The last time city school-bus drivers went on strike was 34 years ago. It lasted three months.

Today’s strike was sparked over a job-protection clause that the city removed from newly bid-out contracts.

Local 1181 claims that up to 2,500 of its members’ jobs will be at stake if new bus companies are awarded contracts in June without the protective clause.

“We’ve tried every option to avoid a strike, but our members feel that their back is to the wall and they must take a stand on this issue,” said Local 1181 chief Michael Cordiello.

Workers were heard chanting this morning “What do we want? Contracts. When do we want them? Now.”
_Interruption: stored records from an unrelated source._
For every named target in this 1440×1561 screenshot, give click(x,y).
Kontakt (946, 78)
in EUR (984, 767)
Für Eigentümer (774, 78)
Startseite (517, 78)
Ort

The city disputes the group’s job numbers and insists it wasn’t allowed to maintain the protections because they were deemed illegal by the state’s highest court in 2011.

Education officials also said they’re trying to trim costs from their $1.1 billion yellow-busing budget, the highest in the nation.

Cordiello’s union represents nearly 9,000 drivers, matrons and mechanics — including nearly all the bus matrons who are required to supervise special-ed students.

That appeared to mean that even companies with non-Local 1181 drivers would be prevented from running their special-education routes.

Local 584 of the Teamsters union — which represents roughly 1,000 drivers, matrons and mechanics — said it wouldn’t join the strike because its contract with bus companies doesn’t allow for it.

But its president, Dan Gatto, also said his members wouldn’t cross picket lines.Parents can get updated information on which bus routes are running by clicking the Department of Education link on the city’s nyc.gov Web site or at www.opt-osfns.org/opt/Resources/SchoolRouteStSearch/searchresult.aspx.